Prentice is currently developing something similar to a COVID rapid test that could help screen animals and seawater for the presence of Vibrio pectinocida before they’re introduced into the ocean. That beats the cumbersome process of monitoring them to make sure they’re healthy enough to be released.
“That’s going to be powerful not just for research, but for management,” she said. “Now we can actually test animals before we move them, or test the water at a potential outplanting site and say, is this a good place for reintroduction?”
Researchers also plan to investigate whether certain stars are resistant to the disease, opening the door to breeding animals that are more resilient. Could exposing them to a low dose of the disease do the trick?
Already there have been promising strides in conservation.
Starting in 2019, Jason Hodin, a senior research scientist at the University of Washington’s Friday Harbor Laboratories, spearheaded an effort to see if the hefty stars could be raised in captivity. They could, and the success paved the way for a network of scientists trying to recover the species.
Last summer, his team became the first (and currently only) to unleash lab-bred stars into the ocean, dispatching 10 one-year-olds and 10 two-year-olds near the dock of their lab on San Juan Island. None have been seen sick or dying. At least three of the two-year-olds were spotted just a few months ago.
It’s “not only showing that the stars can thrive in the wild, but that if you put them into an area that they like, then they stick around,” he said.
Now he’s hoping for approval from Washington’s wildlife agency to release stars in a small urchin barren developing on the west side of the island where his lab is located. The idea is to see if introducing them where urchins have taken over, and where the kelp is getting hit, can help restore the kelp.
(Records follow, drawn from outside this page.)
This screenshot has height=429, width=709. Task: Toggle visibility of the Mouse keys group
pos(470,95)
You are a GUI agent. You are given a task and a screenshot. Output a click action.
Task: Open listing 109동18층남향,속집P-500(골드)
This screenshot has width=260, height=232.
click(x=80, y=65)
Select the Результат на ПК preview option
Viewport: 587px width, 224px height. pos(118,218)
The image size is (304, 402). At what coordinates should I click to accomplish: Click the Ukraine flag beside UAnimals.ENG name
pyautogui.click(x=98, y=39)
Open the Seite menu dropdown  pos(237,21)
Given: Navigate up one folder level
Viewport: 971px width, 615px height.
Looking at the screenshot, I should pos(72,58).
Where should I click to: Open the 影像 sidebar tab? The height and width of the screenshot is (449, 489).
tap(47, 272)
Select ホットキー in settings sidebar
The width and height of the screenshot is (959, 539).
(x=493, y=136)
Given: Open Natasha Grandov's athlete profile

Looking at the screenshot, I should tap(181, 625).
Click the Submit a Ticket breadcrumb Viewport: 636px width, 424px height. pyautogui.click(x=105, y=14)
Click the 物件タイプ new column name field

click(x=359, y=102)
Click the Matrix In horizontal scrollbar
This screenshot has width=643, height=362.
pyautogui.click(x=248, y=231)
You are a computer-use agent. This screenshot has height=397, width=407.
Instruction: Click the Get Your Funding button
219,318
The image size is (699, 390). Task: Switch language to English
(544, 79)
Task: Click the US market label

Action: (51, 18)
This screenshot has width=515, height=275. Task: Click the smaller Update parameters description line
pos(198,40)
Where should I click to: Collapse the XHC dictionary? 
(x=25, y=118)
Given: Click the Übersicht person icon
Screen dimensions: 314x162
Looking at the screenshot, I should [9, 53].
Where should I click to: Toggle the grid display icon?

That work could begin this fall.
Scientists in California are moving in the same direction, but haven’t yet planted stars in the wild.
Researchers with the Nature Conservancy may release stars in cages in Monterey Bay as soon as September, replicating a step Hodin’s team took before sending them out on their own. They’re waiting on approval from the California Department of Fish and Wildlife.
There also have been hopeful sightings of wild stars in California waters. Recently, a sunflower sea star was spotted in Sonoma County, which Hodin estimated is the furthest south anyone has spotted them in seven years.
“It takes a lot of stars to make a healthy population, so just having a few around isn’t necessarily enough to get a good sort of population going,” Hodin said, “but at least it’s a sign that the species is still around and that with some assistance, we might be able to bolster these populations.”
At the Aquarium of the Pacific in Long Beach, which cares for some of the surviving sunflower stars, the new findings could help reshape priorities.
“It sharpens our focus on what it might take to reintroduce these animals in a way that is thoughtful, informed, and sustainable,” said Johnathan Casey, the aquarium’s curator of fish and invertebrates.
“With each new piece of the puzzle, we feel we’re getting closer to a future where sunflower stars can once again thrive along our coastline.”
Sunflower sea stars used to be everywhere — on sand, rocks, kelp beds, and seagrass beds. For Gehman, that’s the point. She hopes the findings help people realize that even the most abundant species can disappear very quickly.